Look below for the line that contains "Click the dash before Human Dissection", then quote it and all the lines after it, exactly, with the pictures left out.

*** Opening of SUPPLIED DATA ***

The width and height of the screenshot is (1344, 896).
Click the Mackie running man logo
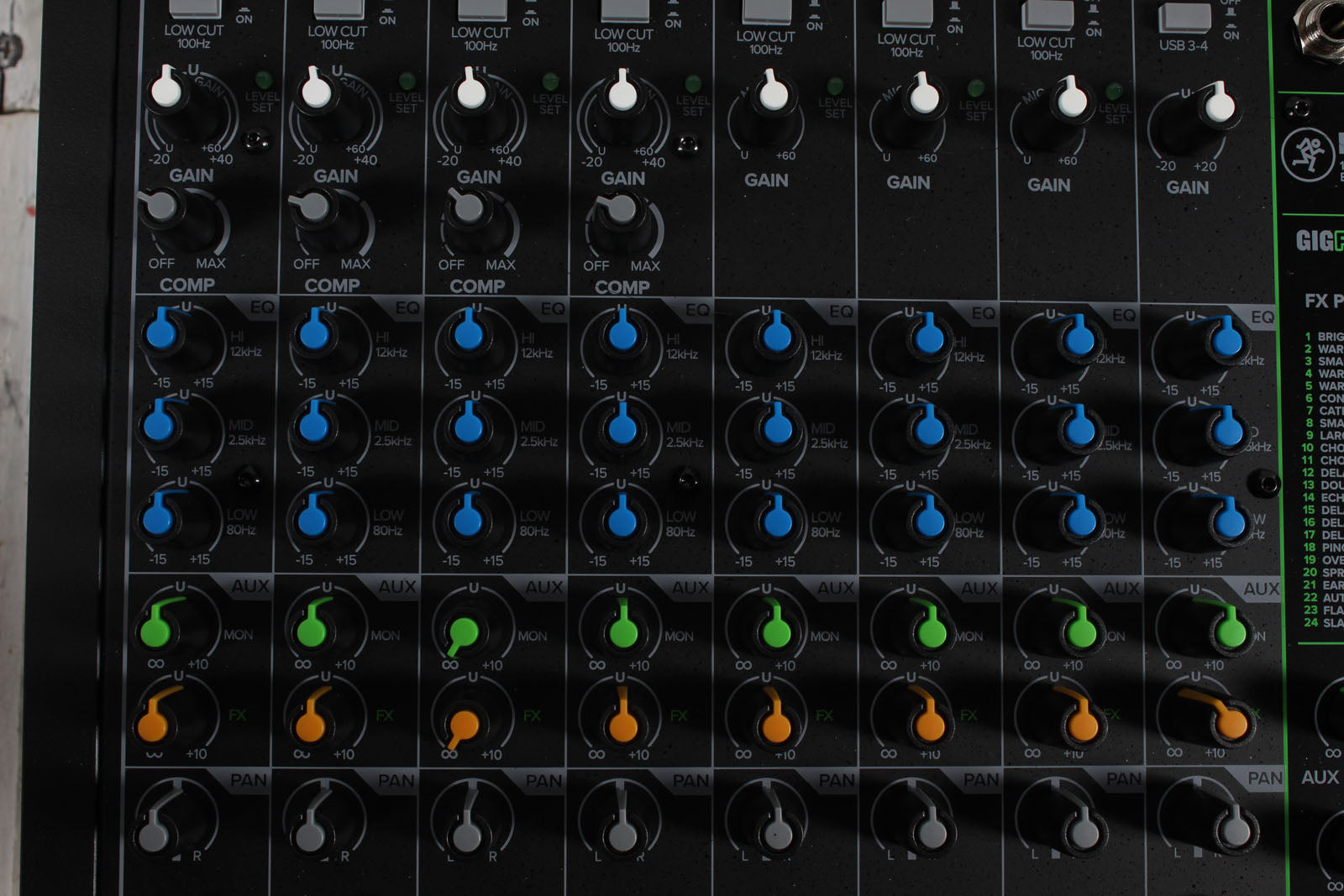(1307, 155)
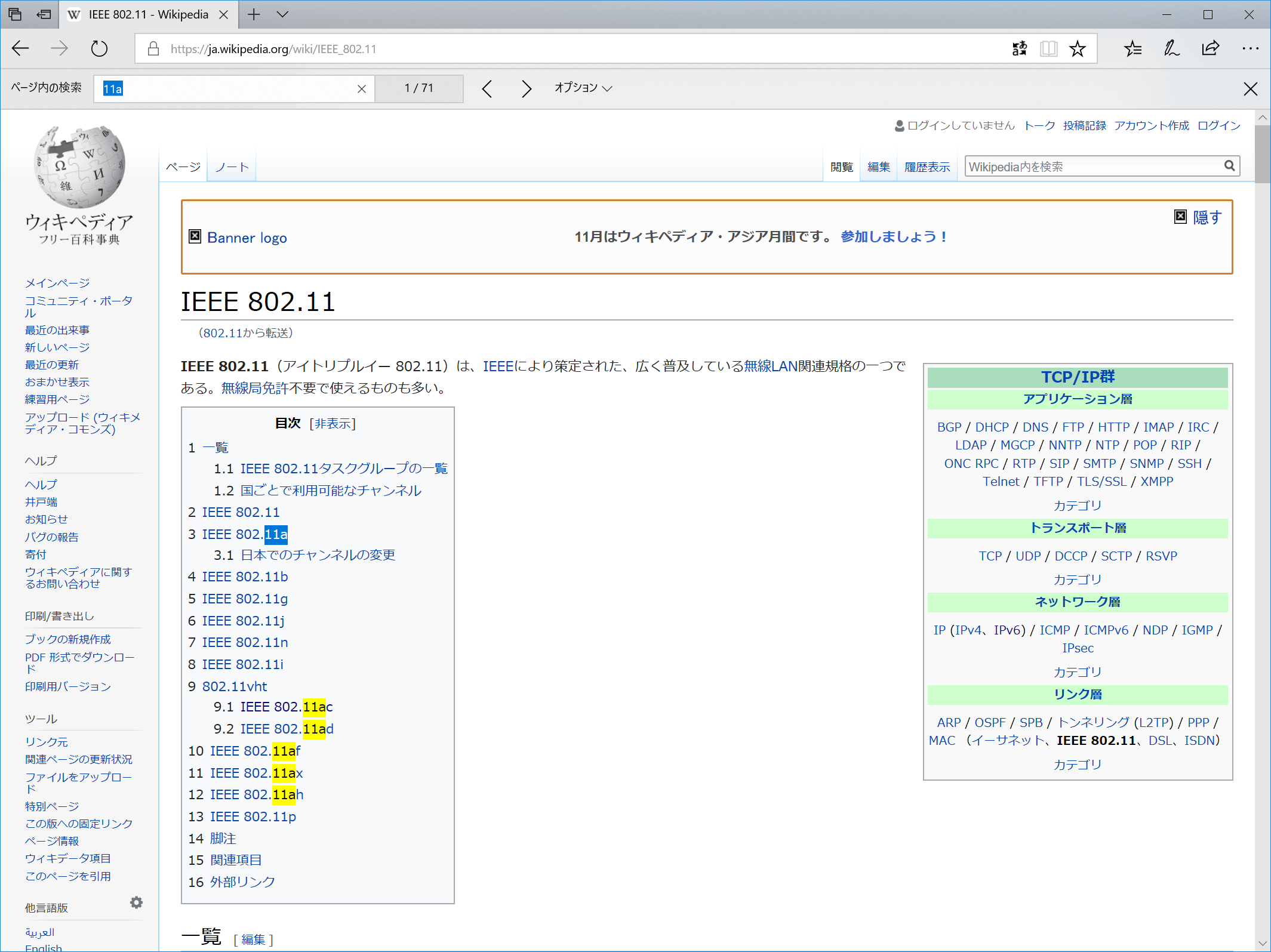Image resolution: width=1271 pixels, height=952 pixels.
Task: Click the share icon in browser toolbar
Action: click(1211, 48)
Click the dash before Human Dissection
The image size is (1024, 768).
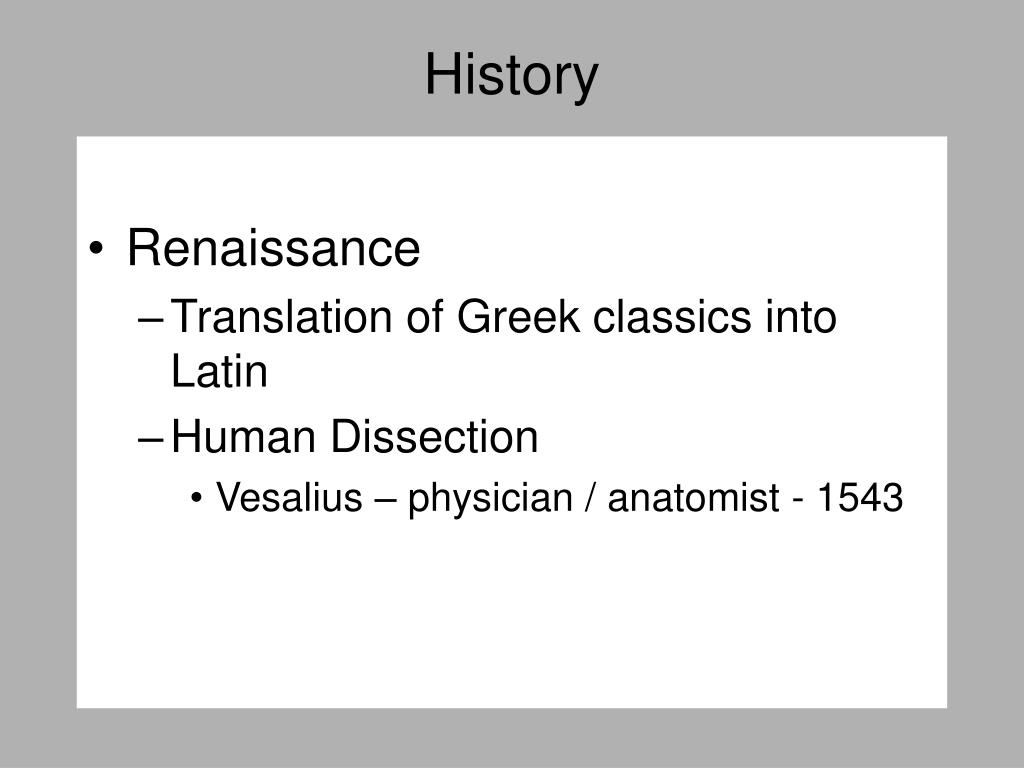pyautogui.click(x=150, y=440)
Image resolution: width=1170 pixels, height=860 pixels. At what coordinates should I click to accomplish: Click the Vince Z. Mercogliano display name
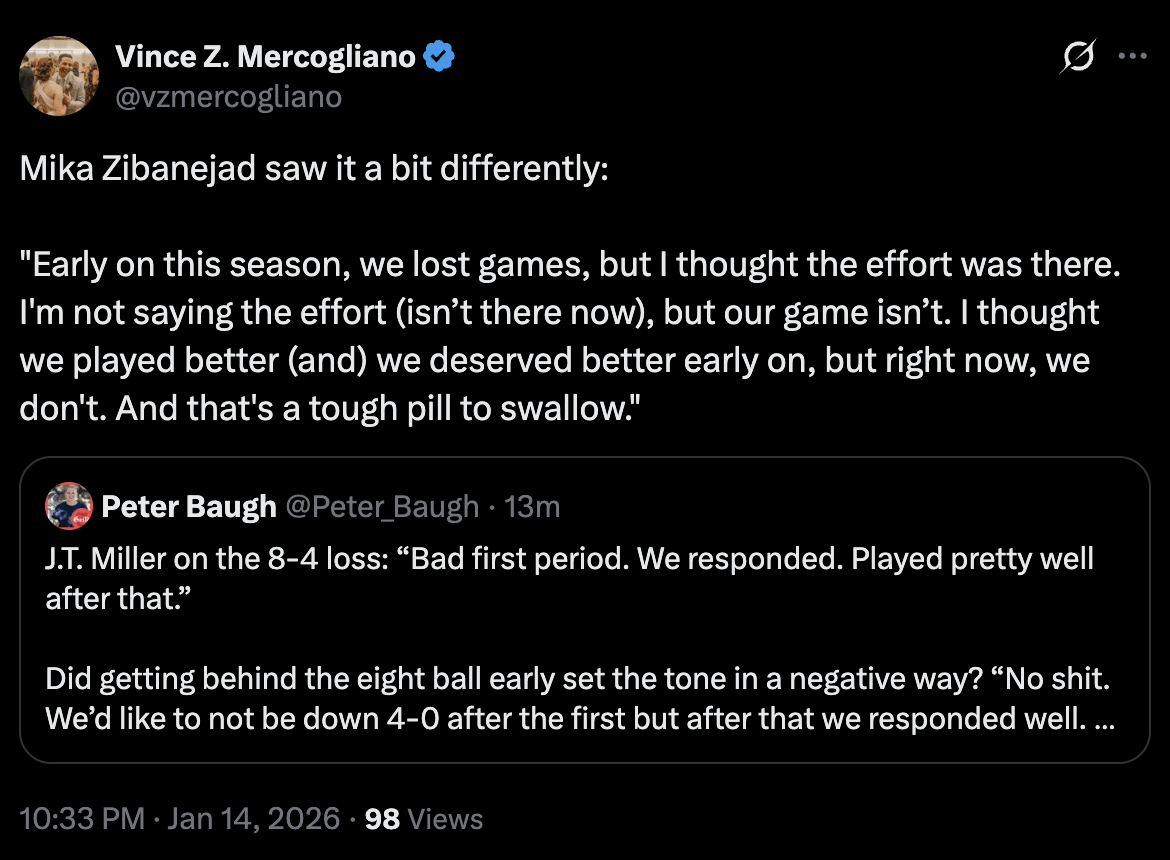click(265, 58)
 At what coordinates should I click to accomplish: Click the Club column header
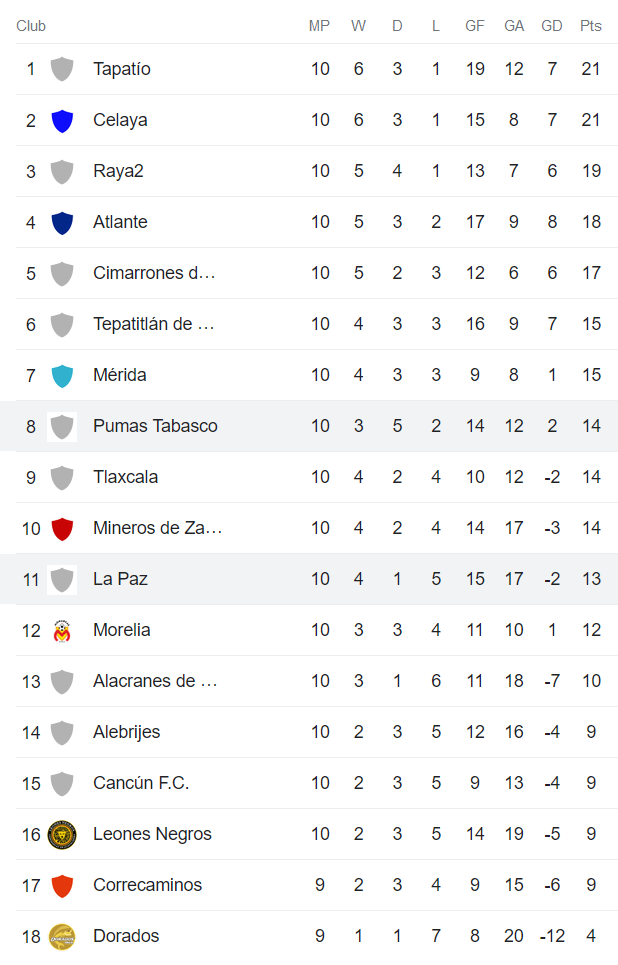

*** Close of SUPPLIED DATA ***

[WRITTEN ANSWER]
Click the dash before Human Dissection
The image size is (1024, 768).
pyautogui.click(x=150, y=440)
Image resolution: width=1170 pixels, height=860 pixels. At what coordinates should I click to accomplish: Click the Vince Z. Mercogliano display name
click(265, 58)
 At what coordinates should I click to accomplish: Click the Club column header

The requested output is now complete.